DOCUMENT PASSAGE START

Inside Story

Donald Horne, citizen intellectual

A compelling biography captures the trajectory of the man who named the lucky country

Frank Bongiorno Books 4 August 2023 2982 words

Buzzing enthusiast: Donald Horne (centre) in 1983 with University of Western Sydney students — from left, Caroline Downs, Tony Cogin, Lizzy Falkland, Steve Le Marquand and Dominic Chang — representing national stereotypes. Lily Zdilar/Newspix


Donald Horne is best known as the author of one spectacularly successful book that gave Australian culture one of its enduring self-images, that of the lucky country. The phrase is still often used, not always with an acknowledgement that there was an irony in Horne and his publisher’s selection of it as the title for his 1964 bestseller.

Australia’s luck, Horne suggested, had acted as a buffer for the mediocrity of its elites and might well be running out. Even on that supposed sewer of public discourse, Twitter, you will occasionally find someone reminding us of the book’s killer line: “Australia is a lucky country run mainly by second rate people who share its luck.”

The relevance of that famous remark to Australian public life almost sixty years later is debatable. Is “second-rate” now too generous for our elites? Do many Australians feel a great deal less lucky in 2023 than their counterparts of 1964, in an environment of global warming, soaring house prices, rising inequality and democratic decay?

Ryan Cropp has written a fine biography of Horne. Based on a University of Sydney doctoral thesis, Donald Horne: A Life in the Lucky Country is fundamentally a study of Horne’s public life — his role as editor, writer, thinker, administrator and activist. Cropp might sometimes seem reluctant to take us too far in probing the inner or private life, but he is perhaps following some of his subject’s own hesitations in such matters.

The book is also a reminder that universities continue to produce authors who can write for a general audience without sacrificing academic rigour. Horne himself, addressing graduating students at the University of New South Wales in the mid 1980s, was critical of the taste for “legitimating rituals,” “secret languages” and “moribund Talmudisms” in universities, the trend towards over-specialisation and the contracting audiences. Cropp would surely impress him with the accessibility of his writing and ideas.


Much was happy about Horne’s childhood as the son of a schoolteacher who was also a returned soldier. His early years were spent in Muswellbrook, but as David, his father, became increasingly difficult to live with, the family moved to Sydney. David Horne’s mental health would eventually collapse, and accusations of sexual misconduct were made by a student. If Donald’s earlier life in a country town had been largely carefree, the famous pessimism associated with the early decades of his intellectual life might date from those latter experiences.

The basic outline of Horne’s early years would have been familiar enough to many young Australians of the era: the troubled Anzac father; the move from country town to big city; the bright state school boy who creates plenty of sparks at the university — editing the student newspaper as a stirrer and crusader — but leaves without a degree, his studies interrupted by unsatisfying war service.

DOCUMENT PASSAGE END
EXERCISE INPUTS START

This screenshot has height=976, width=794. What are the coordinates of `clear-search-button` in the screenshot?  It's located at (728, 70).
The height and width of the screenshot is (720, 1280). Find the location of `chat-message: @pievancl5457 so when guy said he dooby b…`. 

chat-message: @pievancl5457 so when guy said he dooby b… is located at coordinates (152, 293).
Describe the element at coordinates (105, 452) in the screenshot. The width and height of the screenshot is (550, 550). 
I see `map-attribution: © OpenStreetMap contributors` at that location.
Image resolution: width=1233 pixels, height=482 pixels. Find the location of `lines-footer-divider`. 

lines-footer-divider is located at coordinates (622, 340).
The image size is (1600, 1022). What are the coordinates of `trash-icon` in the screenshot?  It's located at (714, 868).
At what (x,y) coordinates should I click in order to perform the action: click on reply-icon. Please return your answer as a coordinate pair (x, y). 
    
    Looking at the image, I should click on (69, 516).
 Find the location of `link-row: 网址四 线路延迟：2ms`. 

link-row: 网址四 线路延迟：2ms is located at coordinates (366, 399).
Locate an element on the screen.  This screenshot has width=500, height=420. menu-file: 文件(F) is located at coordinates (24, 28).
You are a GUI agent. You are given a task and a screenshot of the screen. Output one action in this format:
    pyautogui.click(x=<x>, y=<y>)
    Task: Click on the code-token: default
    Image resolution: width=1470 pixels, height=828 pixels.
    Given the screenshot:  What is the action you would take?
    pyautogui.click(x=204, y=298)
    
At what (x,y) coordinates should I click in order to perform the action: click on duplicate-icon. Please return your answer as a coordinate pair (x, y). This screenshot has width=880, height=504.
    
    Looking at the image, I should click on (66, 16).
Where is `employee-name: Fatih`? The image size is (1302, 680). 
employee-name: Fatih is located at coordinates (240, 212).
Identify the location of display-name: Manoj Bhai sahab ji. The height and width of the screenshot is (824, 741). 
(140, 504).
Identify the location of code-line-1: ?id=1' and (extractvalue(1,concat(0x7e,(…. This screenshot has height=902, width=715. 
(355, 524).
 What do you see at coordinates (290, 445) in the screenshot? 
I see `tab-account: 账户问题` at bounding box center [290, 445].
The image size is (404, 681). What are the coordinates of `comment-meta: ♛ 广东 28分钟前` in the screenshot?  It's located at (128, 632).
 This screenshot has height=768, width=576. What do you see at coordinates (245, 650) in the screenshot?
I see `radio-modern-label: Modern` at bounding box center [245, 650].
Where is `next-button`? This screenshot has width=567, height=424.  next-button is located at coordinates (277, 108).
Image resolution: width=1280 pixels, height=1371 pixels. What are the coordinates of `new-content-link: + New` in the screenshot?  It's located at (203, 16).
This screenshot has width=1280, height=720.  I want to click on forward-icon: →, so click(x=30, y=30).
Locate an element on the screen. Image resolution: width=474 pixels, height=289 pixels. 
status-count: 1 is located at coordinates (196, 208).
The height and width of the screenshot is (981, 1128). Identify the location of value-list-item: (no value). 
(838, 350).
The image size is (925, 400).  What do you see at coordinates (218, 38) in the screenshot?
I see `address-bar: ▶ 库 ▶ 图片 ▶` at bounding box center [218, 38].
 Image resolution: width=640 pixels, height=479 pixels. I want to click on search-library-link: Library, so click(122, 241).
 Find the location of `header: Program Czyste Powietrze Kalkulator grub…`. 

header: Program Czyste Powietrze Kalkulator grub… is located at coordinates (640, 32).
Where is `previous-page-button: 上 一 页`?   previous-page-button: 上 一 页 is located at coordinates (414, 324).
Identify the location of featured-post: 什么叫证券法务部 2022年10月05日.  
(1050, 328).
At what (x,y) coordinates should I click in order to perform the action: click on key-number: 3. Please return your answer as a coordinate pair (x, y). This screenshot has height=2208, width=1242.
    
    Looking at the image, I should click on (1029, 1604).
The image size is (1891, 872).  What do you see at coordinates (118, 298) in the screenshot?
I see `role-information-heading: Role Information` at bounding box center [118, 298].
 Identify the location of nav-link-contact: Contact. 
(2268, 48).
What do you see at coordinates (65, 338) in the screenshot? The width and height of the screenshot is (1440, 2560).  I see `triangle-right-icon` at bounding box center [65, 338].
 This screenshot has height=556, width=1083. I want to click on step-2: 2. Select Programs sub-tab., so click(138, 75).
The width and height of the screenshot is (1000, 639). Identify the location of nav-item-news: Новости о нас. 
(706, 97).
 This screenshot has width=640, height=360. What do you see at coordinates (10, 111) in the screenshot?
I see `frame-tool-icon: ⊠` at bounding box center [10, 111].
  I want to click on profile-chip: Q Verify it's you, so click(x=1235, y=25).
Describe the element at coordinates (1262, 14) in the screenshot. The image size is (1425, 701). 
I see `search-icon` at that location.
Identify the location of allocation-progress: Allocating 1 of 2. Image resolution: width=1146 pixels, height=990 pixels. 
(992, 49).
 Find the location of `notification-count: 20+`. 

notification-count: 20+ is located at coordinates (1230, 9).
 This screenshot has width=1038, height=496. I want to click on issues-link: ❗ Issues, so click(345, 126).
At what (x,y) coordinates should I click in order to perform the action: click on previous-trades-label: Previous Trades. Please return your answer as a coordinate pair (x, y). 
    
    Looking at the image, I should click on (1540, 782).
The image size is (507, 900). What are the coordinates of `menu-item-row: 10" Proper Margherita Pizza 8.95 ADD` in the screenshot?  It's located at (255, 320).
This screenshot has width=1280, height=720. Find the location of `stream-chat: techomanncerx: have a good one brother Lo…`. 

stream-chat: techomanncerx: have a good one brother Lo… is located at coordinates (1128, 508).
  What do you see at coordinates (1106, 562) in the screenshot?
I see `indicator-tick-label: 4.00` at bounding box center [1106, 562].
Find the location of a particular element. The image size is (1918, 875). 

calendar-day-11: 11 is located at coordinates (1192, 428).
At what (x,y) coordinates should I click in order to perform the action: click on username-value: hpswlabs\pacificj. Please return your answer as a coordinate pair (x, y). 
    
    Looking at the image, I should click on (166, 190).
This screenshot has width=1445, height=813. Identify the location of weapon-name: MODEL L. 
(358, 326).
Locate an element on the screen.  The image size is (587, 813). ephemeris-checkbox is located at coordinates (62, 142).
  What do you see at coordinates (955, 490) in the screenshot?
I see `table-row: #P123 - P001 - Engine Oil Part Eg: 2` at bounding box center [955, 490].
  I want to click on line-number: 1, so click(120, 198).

EXERCISE INPUTS END

** STUDY QUESTIONS **
(a) Answer these questions about the Donald Horne review.
(i) In what year was the bestseller with the lucky country title published?
(ii) What was Ryan Cropp's biography based on?
(iii) In which town did Horne spend his early years before the family moved to Sydney?
(b) Take the entries from the line containing "The image size is (1891, 872)." through the line containing "This screenshot has height=556, width=1083.", and substitute "Find the position of" for "Identify the location of", leaving everything else as it is. Output only those lines.

** RESPONSE LIST **
(a)
(i) 1964
(ii) A University of Sydney doctoral thesis
(iii) Muswellbrook

(b)
The image size is (1891, 872).  What do you see at coordinates (118, 298) in the screenshot?
I see `role-information-heading: Role Information` at bounding box center [118, 298].
 Find the position of nav-link-contact: Contact. 
(2268, 48).
What do you see at coordinates (65, 338) in the screenshot? The width and height of the screenshot is (1440, 2560).  I see `triangle-right-icon` at bounding box center [65, 338].
 This screenshot has height=556, width=1083. I want to click on step-2: 2. Select Programs sub-tab., so click(138, 75).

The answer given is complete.